Neuer Ärger – neue Woche
… die schon früh auf dem Polizeirevier los geht, es hat sich mal wieder jemand ein Spaß erlaubt und ordentlich Leistung bestellt mit einem Gesamtschaden von 800 EUR.Wie sollte es auch anders sein so gibt es die Person garnicht, heißt im Klartext: Anzeige gegen Unbekannt. Man suche und findet das sich sowas Computerbetrug nennt und nach §263a StGB strafbar ist.
Wie sieht aber die Realität aus? Meiner Meinung nach kann man Anzeigen machen wie man will, ein Resultat in Form einer Strafe bzw. das überhaupt mal ein Täter ermittelt wurde ist mir in meinen Fällen nicht bekannt.
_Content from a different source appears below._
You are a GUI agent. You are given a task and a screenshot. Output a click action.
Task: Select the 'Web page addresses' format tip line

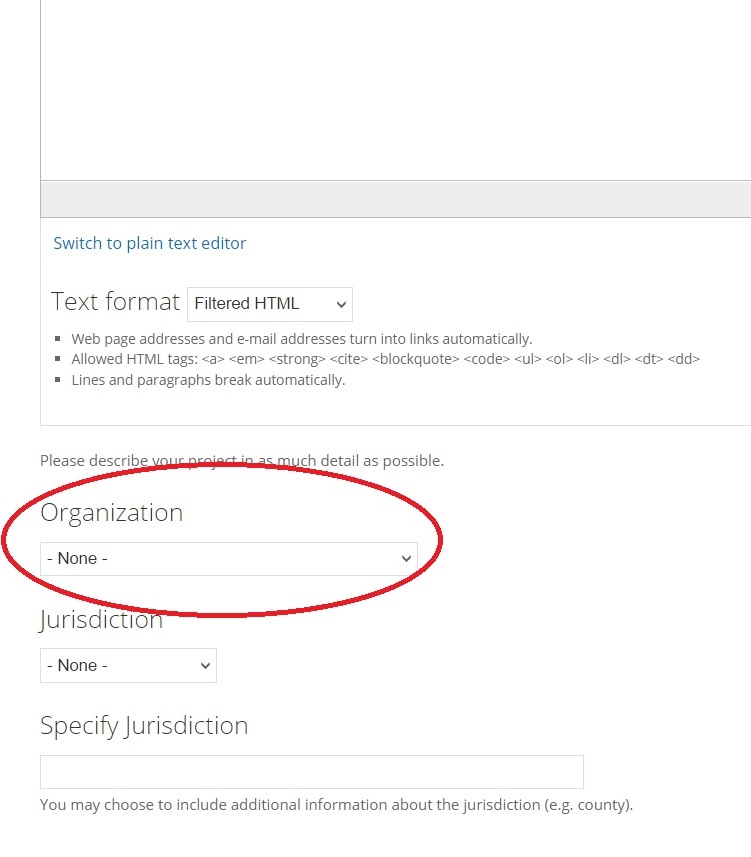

Es gab schon öfters Leute die unter falscher Identität Webspace bestellt haben und jedes mal wurden falsche Angaben vom Täter gemacht. Jedes mal hat der Täter eine Handynummer von “irgendjemand” angegeben. Wie unsere Polizei ermittelt hat in meinen Fällen? Da wird derjenige vorgeladen, dessen Handynummer vom unbekannten Täter angegeben wurde, dass diese Person es nicht war ist ja irgendwo klar, denn wenn jemand meine Handynummer bei einem Betrug angeben würde, kann ich ebenso wenig dafür. Also sagt dann die Person dessen Handynummer verwendet wurde ganz klar “Nein, ich war es nicht!”. So und an dieser Stellle scheint dann meiner Meinung nach die Ermittlung unserer Polizei abgeschlossen zu sein. Das es die Person nicht war hätte ich auch sagen können, weil das einfach mal logisch ist.
Ich meine welcher Täter ist so krank und gibt bei einem Betrug nur fiktive Straßen und so an, aber seine richtige Handynummer?
Weil das alles arbeit macht bekommt man dann von der Staatsanwaltschaft Post, dass Herr X die Tat in Abrede stellt und die Sache eingestellt wird. Aber wir werden sehen ob es im aktuellen Fall auch so endet.